The Spanish third seed, who won in Paris in 2016, dominated from the start and ended the Russian 30th seed's hopes with a 6-2 6-1 victory in 70 minutes.

The reigning Wimbledon champion, 24, has not dropped a set at Roland Garros.

She will play world number one Simona Halep in the last four after the Romanian beat German Angelique Kerber.

Both Muguruza and Halep, who is searching for her first Grand Slam title, could finish the tournament as the world number one.

"I was up against a great player so I had to make sure I brought my best tennis," said Muguruza.

"I wasn't thinking so much about the result. I was just thinking about not dropping my level, not giving her a single point, and I guess that helped my performance."

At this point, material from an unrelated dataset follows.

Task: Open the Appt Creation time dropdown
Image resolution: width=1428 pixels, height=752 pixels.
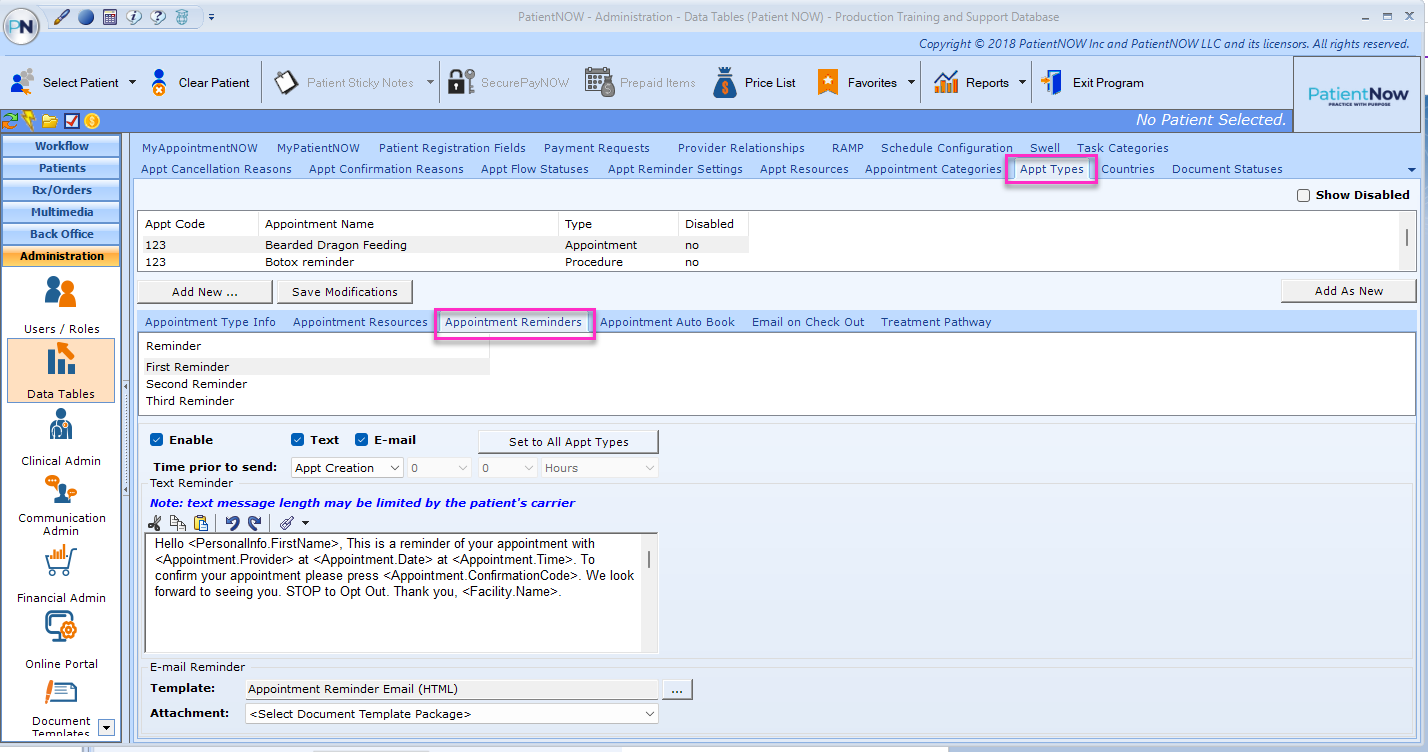Action: pos(346,467)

Sharapova, back on the Paris clay after a two-year absence, admitted she had been outplayed but was pleased with her overall performance at the year's second major.

"Coming into this part of the year, I was losing a few first-round matches, matches that I wanted to be winning," she said.

"But to have had the victories that I have had, obviously things are moving a step in the right direction, but today was certainly not one of those steps."

No dream ending for Sharapova

Maria Sharapova
Sharapova served three double faults in the first game of the match

Sharapova was making her comeback at Roland Garros, having been refused a wildcard last year, shortly after her return from a 15-month drugs ban.

After a confidence-boosting run to the last four in Rome, she was eyeing her first Grand Slam semi-final since she went on to reach the 2015 Australian Open final. That never looked like happening.

The 31-year-old had not played for four days after long-time rival Serena Williams pulled out of their last-16 match with a pectoral injury.

Muguruza, meanwhile, barely played either as Ukraine's Lesia Tsurenko pulled out of their fourth-round match with a hip problem after only 20 minutes.

But the lack of court time appeared to affect Sharapova more as she made a sloppy start.

Three double faults from Sharapova in the opener gifted an early advantage to Muguruza, another in the sixth deuce of an 11-minute third game helping the Spaniard go 3-0 ahead.

With momentum behind her, Muguruza continued to dominate and served out to win the opening set in 42 minutes.

Ruthless Muguruza shows pedigree

Garbine Muguruza
Muguruza has reached the final of either the French Open or Wimbledon in each of the past three years

Muguruza had not enjoyed a successful clay-court season before arriving in Paris, winning just twice on the surface in Madrid and losing her opening matches in Stuttgart and Rome.

However, she always seems to peak in time for Roland Garros and Wimbledon, having won or finished runner-up at one of the two Slams in each of the past three years.

Now only Halep stands in her way of a second final appearance in three years at Roland Garros after she demolished the five-time Slam champion.

Muguruza's three previous meetings with Sharapova had all ended in defeat - including a 2014 Roland Garros quarter-final where Sharapova had also eased to the opening set.

This ruthless victory demonstrated how much Muguruza has matured since that loss.

She refused to let Sharapova gain a foothold this time, breaking in the opening game of the second set, then three times more as the Russian won just 11 points.

"The last time we played was a very long time ago and a lot of things happened in between that, so I felt like I was a more developed player," Muguruza said.

Her serve was key throughout, winning 72% of her first serve points, 46% on her second serve and taking six of her 12 break points.

Sharapova, in contrast, won just 61% of her first serve points, 19% on her second and earned just one break point.

"Being aggressive is part of my game," said Muguruza. "And when you're facing somebody that also has an aggressive style of game, I think it's about who takes the command, who takes the first opportunity."

It's all true - Sharapova hits back at Serena

Sharapova hit back at Williams' accusations that her autobiography 'Unstoppable' was "100% hearsay", insisting that controversial references to her American rival are accurate.

The Russian defended her many references to Williams, who she claims hated her for beating her in the 2004 Wimbledon final and reducing her to "guttural sobs".

"When you're writing an autobiography, I don't think there is any reason to write anything that's not true," said Sharapova, who also won their next meeting but has lost their last 18.

"I think it would be strange for me not to include someone that I have competed against for so many years.

"We played many matches. Some of those were very defining for me. It would be very strange, I think, if I didn't write anything about her. I think everyone would ask me questions as well."